Kedaulatan rakyat bukan sekadar jargon pembuka konstitusi. Ia adalah pondasi eksistensial negara.
Segala kekuasaan, kebijakan, dan legitimasi politik berasal dari rakyat, bukan dari istana.
Namun dalam praktiknya, rakyat sering diperlakukan seolah bawahan: diatur, ditertibkan, diperingatkan, padahal merekalah pemegang saham tunggal republik ini.

Konsep “Rakyat adalah RI 1” mengembalikan kesadaran bahwa rakyatlah yang berdaulat, rakyatlah pemilik rumah, rakyatlah tuan tanah dari republik ini.
Dan seorang presiden, betapapun tingginya jabatannya, hanyalah TKI 1, tenaga kerja yang diupah, diberi fasilitas, dan diwajibkan bekerja untuk kepentingan rakyat.

Jika presiden datang ke rakyat, itu bukan bentuk kemurahan hati, melainkan kewajiban moral.
Kalau rakyat memanggil presiden, itu bukan pelecehan, tapi hak konstitusional.
Karena dalam negara yang benar, yang berdaulat memanggil yang diutus, bukan sebaliknya.

Cak Nun dan Martabat Rakyat: Antara Moral dan Demokrasi

Cak Nun menolak dipanggil presiden bukan karena sombong, tapi karena paham posisi.
Ia berkata,

“Saya tidak pernah mau dipanggil ke istana, dan saya tidak pernah bangga sama sekali kalau ke sana. Hina saya kalau sampai ke sana.”

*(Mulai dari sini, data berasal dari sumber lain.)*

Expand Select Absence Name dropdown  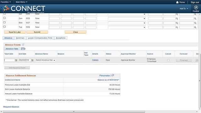[45, 60]

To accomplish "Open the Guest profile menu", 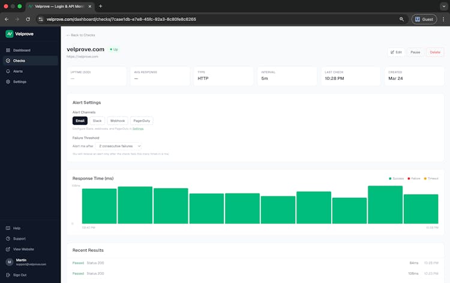I will click(x=424, y=19).
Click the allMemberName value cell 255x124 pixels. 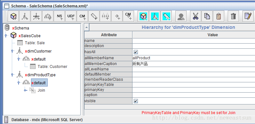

Pernyataan ini mengguncang nurani politik kita. Ia bukan sekadar kritik, tapi statement of dignity, sikap yang menegaskan bahwa rakyat tidak boleh menunduk di depan kekuasaan yang dibentuk dari kedaulatannya sendiri.

Bagi Cak Nun, kerendahan hati rakyat bukan berarti tunduk pada pejabat, melainkan tetap tegak dalam kesadaran bahwa mereka adalah sumber legitimasi kekuasaan itu sendiri.
Presiden, dengan segala simbol negara yang melekat padanya, hanyalah manifestasi administratif dari kehendak rakyat, bukan sosok yang harus disembah.

Negara Ini Butuh Pembalikan Arah

Kita sudah terlalu lama menempatkan rakyat di bawah kursi kekuasaan.
Kita sudah terlalu lama menganggap jabatan lebih sakral daripada kehidupan rakyat kecil.
Padahal, semestinya negara berdiri dengan logika terbalik: kekuasaan adalah bentuk pelayanan, bukan kehormatan.

Dalam rancangan tatanan baru kenegaraan yang menempatkan rakyat sebagai pemilik kedaulatan penuh, presiden bukan “kepala negara,” tapi “kepala pelayanan.”
Tugasnya bukan memerintah, melainkan memastikan setiap warga negara memperoleh haknya tanpa ketakutan.
Ia adalah pekerja rakyat, bukan tuan rakyat.

Dari Istana ke Rumah Rakyat

Jika republik ini ingin selamat, maka harus dibalik lagi logika kepemimpinannya:
Presiden bukan RI 1, melainkan TKI 1.
Yang disebut RI 1 adalah rakyat, karena mereka adalah roh dari republik ini, sumber dari segala mandat, dan tujuan dari segala kebijakan.

Dan seperti kata Cak Nun,

“Buruh lima tahun kok manggil bos.”

Sederhana tapi telak.
Karena di negeri yang sehat, rakyatlah majikan, dan presiden hanyalah karyawan yang sedang bekerja.

Catatan Penulis:
Tulisan ini merupakan refleksi atas pandangan Emha Ainun Nadjib (Cak Nun) tentang relasi sejati antara rakyat dan pemerintah, mengembalikan makna demokrasi ke akarnya: bahwa republik ini bukan milik penguasa, melainkan milik rakyat yang menggaji dan menghidupinya.